Considerada esta cuestion bajo estos dos puntos de vista, véamos si el sistema proteccionista tiende siquiera á conservar ese espíritu de equidad que debe reinar entre todos los miembros que pertenecen á una misma sociedad.
Tanto se ha escrito ya sobre la materia que nos ocupa, que para refutar á nuestro adversario casi no tenemos otro esfuerzo que hacer que copiar testualmente las palabras de los economistas.
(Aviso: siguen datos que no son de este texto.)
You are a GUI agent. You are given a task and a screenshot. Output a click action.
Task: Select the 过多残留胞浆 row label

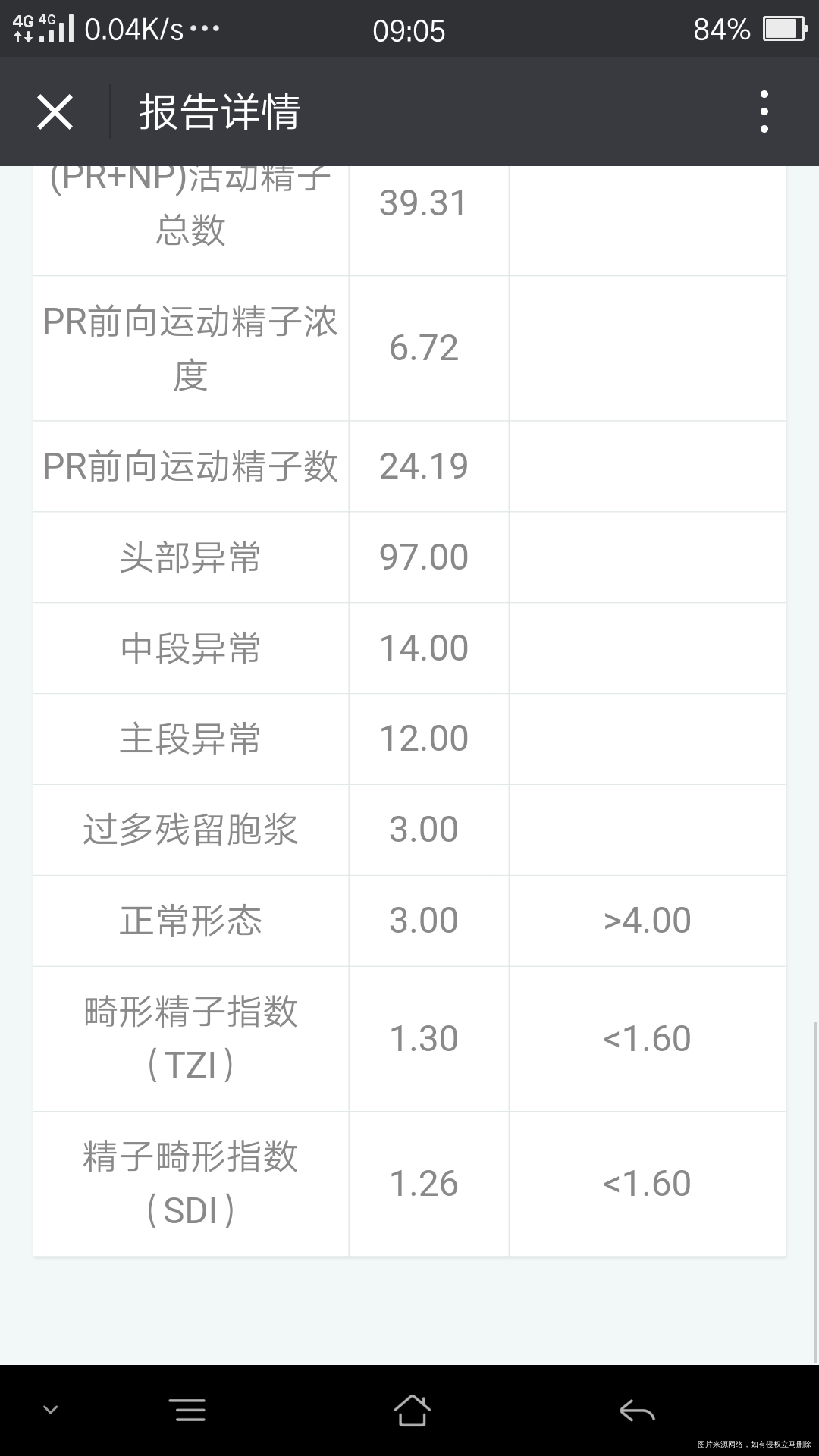190,830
El mismo autor citado, dice, sobre el particular, lo siguiente:
“La justicia y la libertad son ellas mejor respetadas por el sistema protector?—Yo ejerzo una profesion liberal, soy profesor, artista, hombre de letras. ¿Se impide á los profesores, artistas, y literatos extrangeros venir á hacerme concurencia en el mercado nacional? No: no se piensa en eso. Ninguna prohibicion existe en favor de mi trabajo. En cambio multitud de protecciones, prohibiciones, y otras exacciones se levantan contra mi renta. Estoy sometido á la concurencia del universo en cuanto à la mercancia que yo vendo: estoy obligado á pasar por las horcas caudinas del monopolio en cuanto al mayor número de las mercancias que compro. Mi vecino que es fabricante de terralla, de cristales, de quincalleria, me vende su mercancia, al precio protejido, en tanto que yo le vendo la mia á un precio de concurrencia. ¿Es esto igualdad? Es esto justicia?”
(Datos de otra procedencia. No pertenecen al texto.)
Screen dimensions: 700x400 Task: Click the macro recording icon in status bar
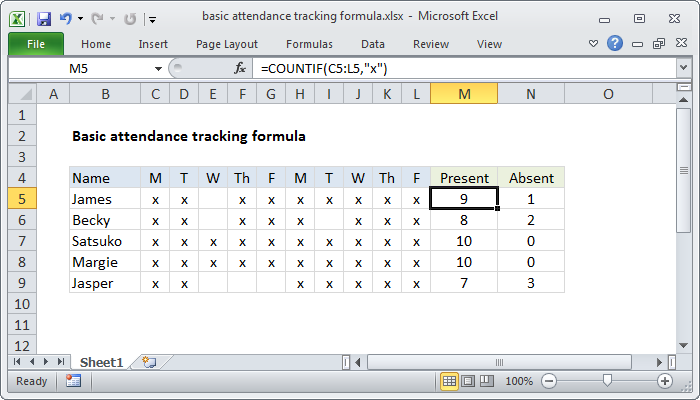click(x=73, y=381)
Ahora mirémosla bajo el punto de vista de la libertad, por que, como dice muy bien Mr. de Chevalier, la libertad civil no es solamente la libertad de pensar y la libertad de conciencia, no es solamente la libertad de la persona y el respeto del domicilio, la libre defensa de los acusados y el juicio por medio de los jurados, sino un derecho mas vasto y general, el de emplear sus facultades conforme à su vocacion y á su pensamiento.
¿Pero es libre el hombre de emplear sus fuerzas, su inteligencia, y sus capitales, cuando por medio de exhorbitantes derechos se le obliga á comprar recargados en el mercado, los productos nacionales, en tanto que allí mismo pudiera obtenerlos mas baratos y quizá mejores, aunque elaborados en el extrangero?
Pero, otro de los argumentos que se nos ha hecho es, que necesitamos de estos sacrificios por un tiempo determinado, para llegar con el tiempo á obtener nosotros esos productos en todo su desarrollo. Pero este argumento, que es el mismo que opusiera Mr. Rœderer, el proteccionista norte-americano, está ya contestado en la parte en que hicimos mencion de la proteccion ofrecida á la fabricacion de los algodones en los Estados-Unidos, y en las demostraciones que hemos hecho sobre lo innecesario de entrar á crear industrias artificiales, y á desviar el curso natural y espontáneo de las producciones de un pais cualquiera.